Task details — Among the entries below, one line contains "You are a GUI" and another contains "Screen dimensions: 1389x789". Transcribe those two lines and every line between them, exactly.

[Material for this task]

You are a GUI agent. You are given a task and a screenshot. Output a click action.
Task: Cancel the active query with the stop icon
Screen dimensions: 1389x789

[/Material for this task]
[Material for this task]

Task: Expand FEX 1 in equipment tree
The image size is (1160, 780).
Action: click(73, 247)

[/Material for this task]
[Material for this task]

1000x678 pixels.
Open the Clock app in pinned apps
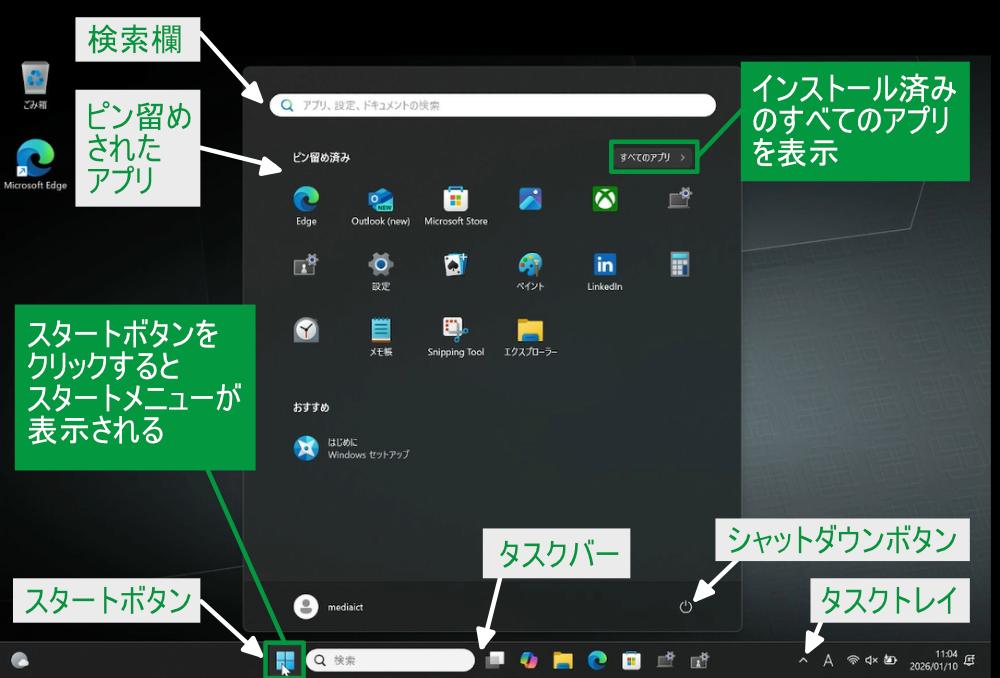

[/Material for this task]

Reply to the task —
You are a GUI agent. You are given a task and a screenshot. Output a click action.
Task: Cancel the active query with the stop icon
Screen dimensions: 1389x789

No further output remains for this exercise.